La storia

​Mons. Ricchiuti incontra il Papa: «Incoraggiati ad andare avanti ​sulla strada della pace»

Il presidente di Pax Christi racconta i contenuti dell'udienza privata con il Pontefice

Cronaca
Acquaviva domenica 13 gennaio 2019
di La Redazione
Mons. Ricchiuti Vescovo di Altamura - Gravina - Acquaviva delle Fonti
Mons. Ricchiuti Vescovo di Altamura - Gravina - Acquaviva delle Fonti © Marcelo Di Gesù

La storia e l’impegno di Pax Christi al servizio della pace, l’educazione alla pace nelle scuole, nelle carceri e la messa al bando delle armi nucleari: mons. Giovanni Ricchiuti, presidente di Pax Christi racconta i contenuti dell'udienza privata con Papa Francesco.

“Il Papa ci ha incoraggiati ad andare avanti soprattutto sul tema dell’educazione alla pace”. Lo dice al Sir mons. Giovanni Ricchiuti, arcivescovo di Altamura-Gravina-Acquaviva delle Fonti e presidente nazionale di Pax Christi, al termine dell’udienza privata di Papa Francesco con i membri del Consiglio nazionale di Pax Christi Italia, che si è svolta in Vaticano.

Il presule lo considera “un bellissimo dialogo in cui abbiamo espresso la nostra piena sintonia con le parole e i gesti che Papa Francesco incessantemente offre sui temi della pace, declinati nel discorso del disarmo, della nonviolenza e sull’educazione alla pace”.

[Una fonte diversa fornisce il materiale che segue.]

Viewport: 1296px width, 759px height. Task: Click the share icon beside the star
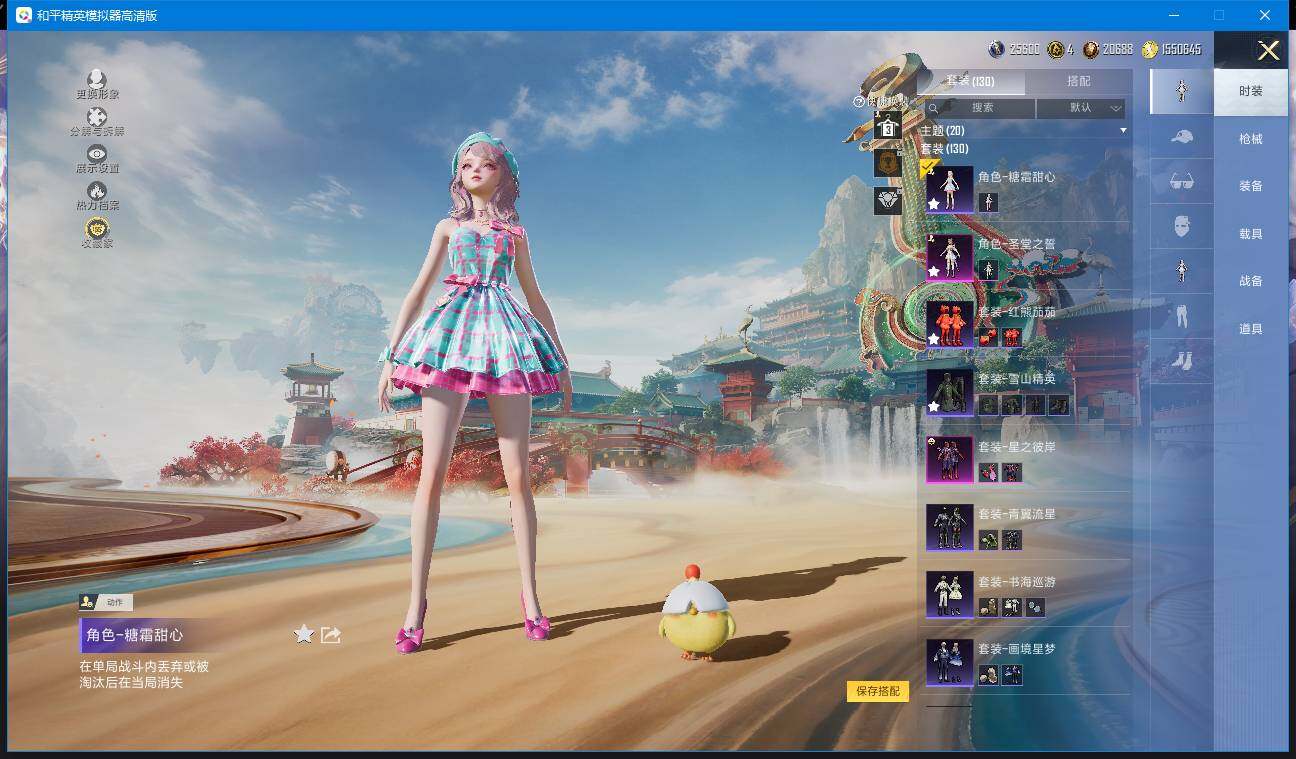[331, 635]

Raccontando l’incontro con il pontefice, mons. Ricchiuti riferisce che “il Papa ha sottolineato che viviamo tempi molto difficili” e “ha ricordato come ha definito l’uso e la conservazione del nucleare nel discorso con gli ambasciatori, cioè ‘immorale’. Una parola fortissima”.

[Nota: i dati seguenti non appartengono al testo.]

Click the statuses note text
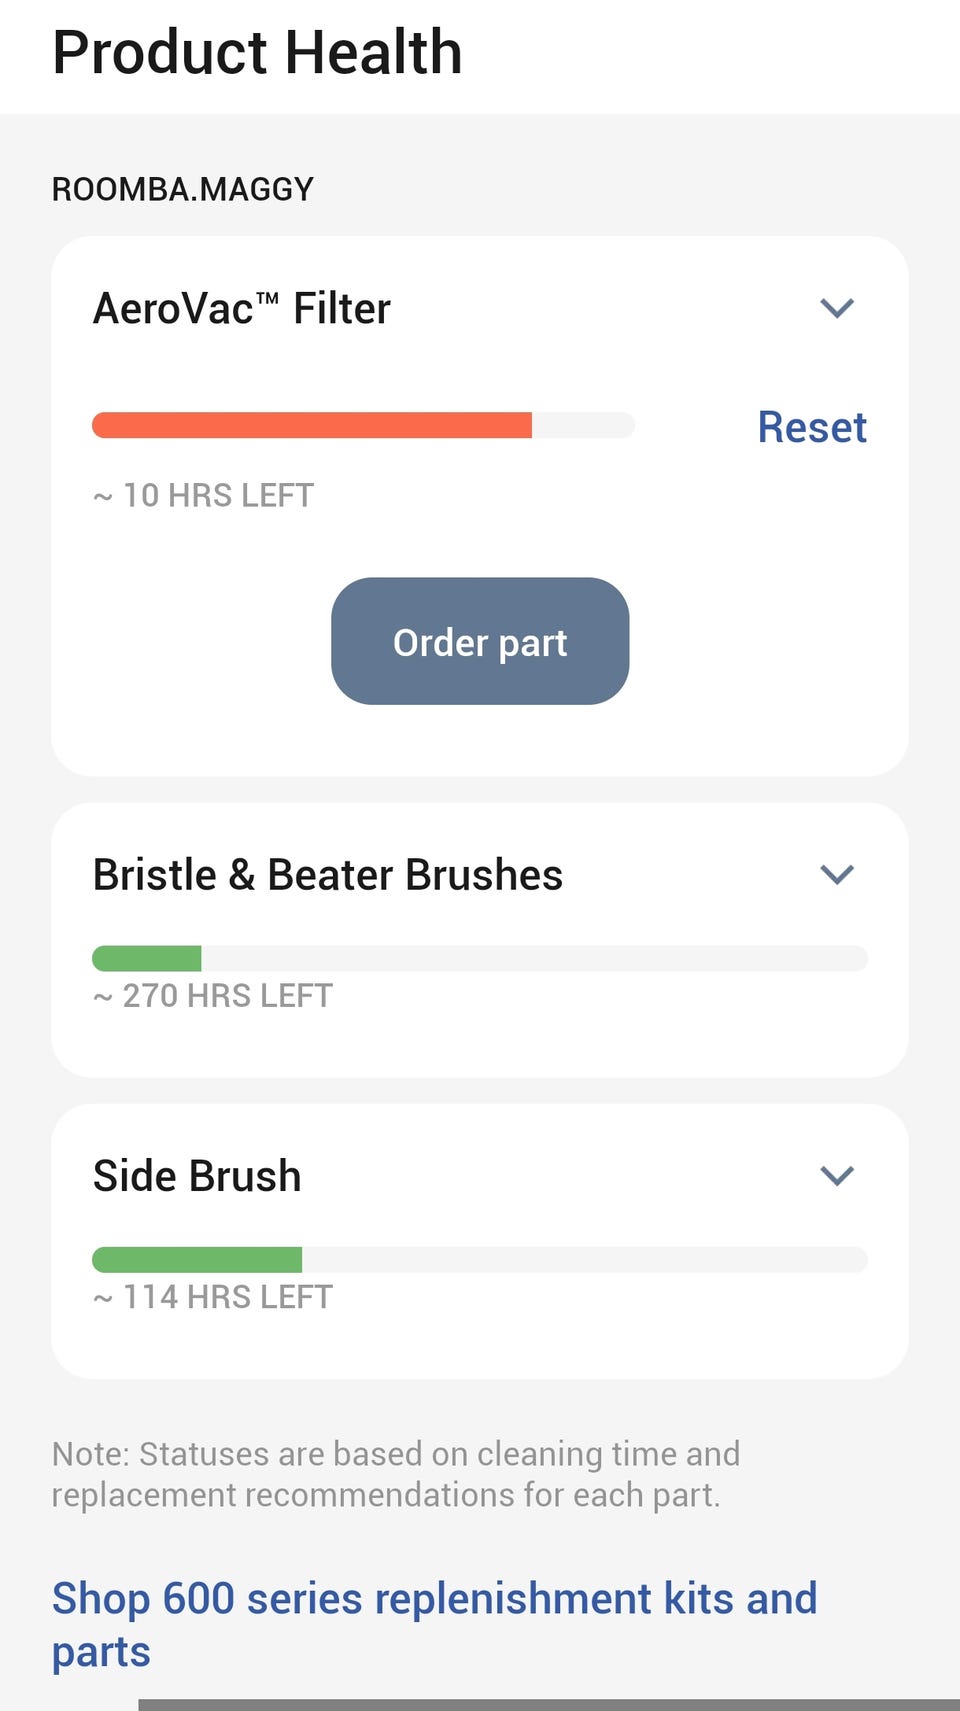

“Poi, ci siamo complimentati con il Papa per il corso universitario alla Lateranense sulla pace - aggiunge il presule -. Io stesso ho sottolineato come Pax Christi abbia la finalità principale della formazione alla pace. E ho aggiunto che noi cominciamo dai bambini, perché anche nei loro comportamenti oggi c’è tanta violenza, essendo riflesso dei comportamenti degli adulti e delle pubblicità”. Tracciando un bilancio dell’incontro, mons. Ricchiuti afferma che “usciamo come Pax Christi non solo contenti, ma ci siamo sentiti incoraggiati ad andare avanti e a proseguire come presenza nella Chiesa e nel mondo su questi temi impegnativi della pace”.